Nevers wanted to make loans cheaper for people in the state by limiting the overall amount of annual interest each person can be charged yearly. When Senate Bill 84 was brought before the committee, it was a completely different proposal than what Nevers had suggested. For starters, the yearly cap for interest fees was gone. Instead, there was a prohibition against those who wanted to take out more than 10 loans per year.

The Senator from Bogalusa did agree that he’d work on amending the bill and vowed to change it to help it pass before it hit the floor.

Once the committee meeting split for recess, payday lenders began to huddle with their tense lobbyists on one end of the State Capitol hallway. Payday loan clients gathered at the other end awaiting the results.

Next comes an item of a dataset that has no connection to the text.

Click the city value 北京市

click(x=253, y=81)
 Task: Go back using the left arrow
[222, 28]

Troy McCullen, who is the CEO and president of Finance America Business Group, said that “Both sides ran out of the room in shock.” McCullen, who owns an eye-popping 31 Cash-2-U lending stores across Louisiana, is just one of the many people who is not happy about the proceedings.

McCullen said that something should be done about those who carry a large number of short-term loans, especially at the same time. He went on to say that capping the number of loans annually is the same as comparing the number of six-packs one can purchase from a liquor store. In short, it removes the free market.

Nevers stated that as long as the two sides work towards an agreement that benefits the people, he would be satisfied.